Meet the speaker
Sergei manages a global team of cyber-threat researchers, focused on Android, Linux, and macOS platforms.
Sergei Shevchenko has more than 18 years of professional experience reverse engineering malware and is a recognized expert in his field. His analysis of high-profile malware attacks, including previous years' Bangladesh Bank heist, attacks on Polish and other banks, recent cyber espionage within managed service providers and ransomware attacks affecting thousands of vital service organizations globally, is the go-to information source for risk and technology officers and their teams around the world. At SophosLabs, Sergei manages a global team of cyber-threat researchers, focused on Android, Linux, and macOS platforms.

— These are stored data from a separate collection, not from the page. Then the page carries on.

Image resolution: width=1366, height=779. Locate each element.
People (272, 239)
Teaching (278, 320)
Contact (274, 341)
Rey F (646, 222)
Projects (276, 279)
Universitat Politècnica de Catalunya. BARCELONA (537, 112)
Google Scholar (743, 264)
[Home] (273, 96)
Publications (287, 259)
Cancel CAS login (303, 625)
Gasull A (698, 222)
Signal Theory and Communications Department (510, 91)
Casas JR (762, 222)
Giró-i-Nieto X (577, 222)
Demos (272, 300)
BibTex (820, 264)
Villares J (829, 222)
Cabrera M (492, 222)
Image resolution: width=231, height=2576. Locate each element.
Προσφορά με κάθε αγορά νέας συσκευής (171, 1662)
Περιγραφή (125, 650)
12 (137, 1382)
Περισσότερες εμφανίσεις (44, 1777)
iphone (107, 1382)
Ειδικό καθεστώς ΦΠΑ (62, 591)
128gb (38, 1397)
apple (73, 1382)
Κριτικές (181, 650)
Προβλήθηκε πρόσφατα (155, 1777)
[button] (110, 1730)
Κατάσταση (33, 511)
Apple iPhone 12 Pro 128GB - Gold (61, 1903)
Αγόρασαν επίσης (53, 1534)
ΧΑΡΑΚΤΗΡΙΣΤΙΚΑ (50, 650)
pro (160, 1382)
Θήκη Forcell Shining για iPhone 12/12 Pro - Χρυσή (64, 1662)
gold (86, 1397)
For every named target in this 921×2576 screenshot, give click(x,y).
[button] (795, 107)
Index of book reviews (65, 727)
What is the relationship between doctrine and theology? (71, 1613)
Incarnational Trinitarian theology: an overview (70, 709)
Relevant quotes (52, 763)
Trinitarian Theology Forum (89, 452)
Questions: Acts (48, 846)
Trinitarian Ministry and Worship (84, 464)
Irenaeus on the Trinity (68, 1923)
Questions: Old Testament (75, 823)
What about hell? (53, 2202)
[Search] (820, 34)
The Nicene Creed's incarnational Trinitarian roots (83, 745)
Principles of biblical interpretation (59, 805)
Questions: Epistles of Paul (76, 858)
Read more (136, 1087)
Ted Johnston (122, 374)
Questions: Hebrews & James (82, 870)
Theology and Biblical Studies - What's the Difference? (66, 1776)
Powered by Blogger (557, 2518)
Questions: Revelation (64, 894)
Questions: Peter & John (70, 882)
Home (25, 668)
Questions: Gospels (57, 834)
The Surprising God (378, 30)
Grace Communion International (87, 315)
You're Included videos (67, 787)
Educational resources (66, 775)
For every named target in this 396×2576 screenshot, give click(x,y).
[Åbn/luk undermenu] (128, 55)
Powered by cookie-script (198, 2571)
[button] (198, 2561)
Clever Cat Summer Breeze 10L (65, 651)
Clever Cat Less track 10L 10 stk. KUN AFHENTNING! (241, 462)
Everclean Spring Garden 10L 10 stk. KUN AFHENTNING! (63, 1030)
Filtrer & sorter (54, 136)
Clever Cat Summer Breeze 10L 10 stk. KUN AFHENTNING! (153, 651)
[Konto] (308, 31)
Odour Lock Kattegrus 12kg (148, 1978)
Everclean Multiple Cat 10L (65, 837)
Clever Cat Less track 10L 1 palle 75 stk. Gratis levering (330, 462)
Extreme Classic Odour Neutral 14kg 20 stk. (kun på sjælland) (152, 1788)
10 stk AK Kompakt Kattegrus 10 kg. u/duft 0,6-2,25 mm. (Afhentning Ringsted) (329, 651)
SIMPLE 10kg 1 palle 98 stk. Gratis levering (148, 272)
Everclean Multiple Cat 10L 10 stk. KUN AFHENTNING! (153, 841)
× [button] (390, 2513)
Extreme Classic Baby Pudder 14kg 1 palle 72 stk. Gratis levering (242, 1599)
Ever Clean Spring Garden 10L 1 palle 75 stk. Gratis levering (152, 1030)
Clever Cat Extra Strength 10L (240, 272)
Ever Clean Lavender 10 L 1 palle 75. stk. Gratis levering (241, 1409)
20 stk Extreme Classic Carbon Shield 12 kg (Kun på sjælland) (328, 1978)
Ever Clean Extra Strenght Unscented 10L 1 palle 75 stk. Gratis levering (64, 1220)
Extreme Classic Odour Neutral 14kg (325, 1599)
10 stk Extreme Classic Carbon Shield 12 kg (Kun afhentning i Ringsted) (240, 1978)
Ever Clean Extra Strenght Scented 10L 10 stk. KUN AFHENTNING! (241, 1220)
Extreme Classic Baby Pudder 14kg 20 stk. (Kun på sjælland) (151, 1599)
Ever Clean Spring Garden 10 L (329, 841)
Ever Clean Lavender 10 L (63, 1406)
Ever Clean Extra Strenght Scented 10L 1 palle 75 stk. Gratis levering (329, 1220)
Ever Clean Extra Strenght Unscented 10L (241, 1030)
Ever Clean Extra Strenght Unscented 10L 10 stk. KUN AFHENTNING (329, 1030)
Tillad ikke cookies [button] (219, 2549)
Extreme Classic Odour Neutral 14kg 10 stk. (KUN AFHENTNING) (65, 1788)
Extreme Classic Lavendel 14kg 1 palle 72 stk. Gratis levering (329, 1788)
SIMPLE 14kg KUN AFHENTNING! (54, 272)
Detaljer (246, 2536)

One of the fairly popular macOS bundleware exemplars presented in this research employs techniques that any seasoned threat researcher will find ... rather amusing. Not only does it employ anti-debugging, strings/API encryption and Mach-O runtime decompression techniques, its developers went as far as embedding a full backdoor component into the installer, granting it capabilities that extend way beyond what one might expect from a piece of installation software. In this talk, we'll dive into the installer's Mach-O binary to demonstrate how it piggy-backs on 'non-lazy' Objective-C classes, the way it dynamically unpacks its code section in memory and decrypts its config. An in-depth analysis will reveal the structure of its engine and the full scope of its hidden backdoor capabilities, anti-debugging, VM evasion techniques and other interesting tricks that are so typical to the Windows malware scene, but which aren’t commonly found in the unwanted apps that claim to be clean, particularly on the Mac platform. This talk will reveal practical hands-on tricks used in Mach-O binary analysis under a Hackintosh VM guest, using LLDB debugger and IDA Pro disassembler, along with a very interesting marker found during the analysis.